> **Assignment**: Transcribe exactly, leaving out pictures, the lines from the one that holds "You are a computer-use" through the end of the data below, including both end lines and no others.

Supplied entries Block Start

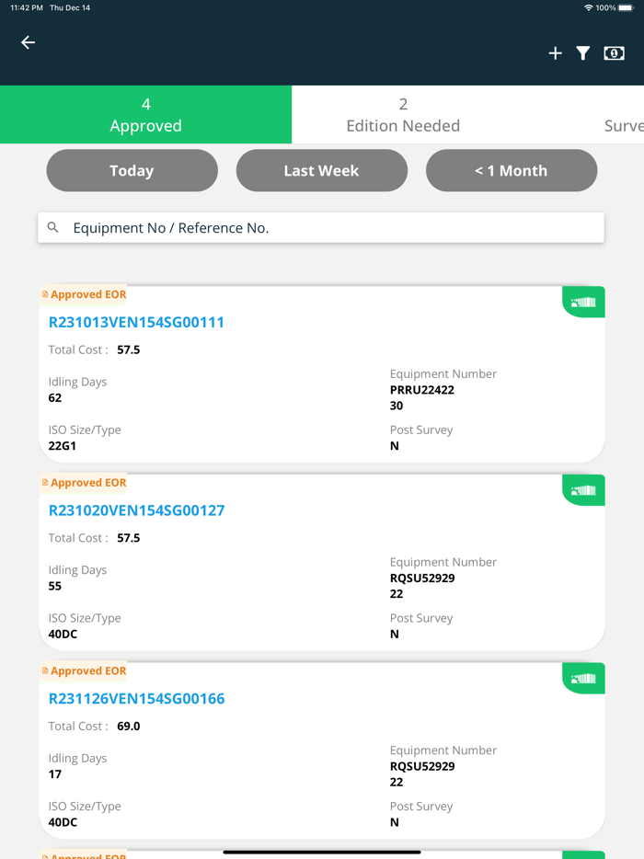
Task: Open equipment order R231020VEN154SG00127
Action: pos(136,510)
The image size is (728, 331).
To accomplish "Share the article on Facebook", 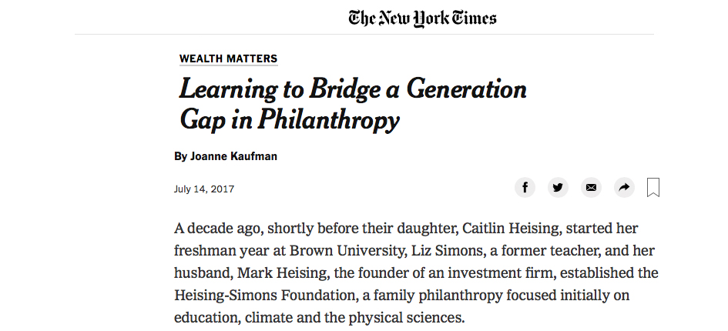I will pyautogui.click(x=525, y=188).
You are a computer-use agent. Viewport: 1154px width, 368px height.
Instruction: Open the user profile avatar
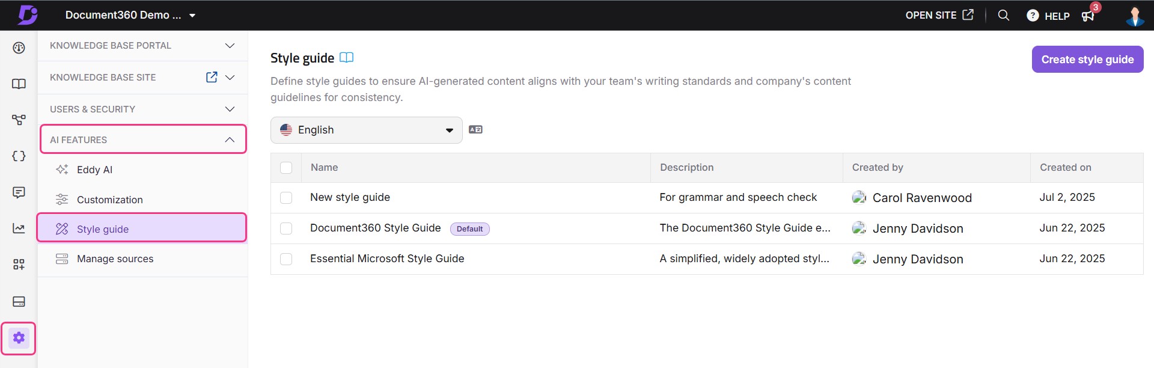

Supplied entries Block End

> **Answer section**:
You are a computer-use agent. Viewport: 1154px width, 368px height.
Instruction: Open the user profile avatar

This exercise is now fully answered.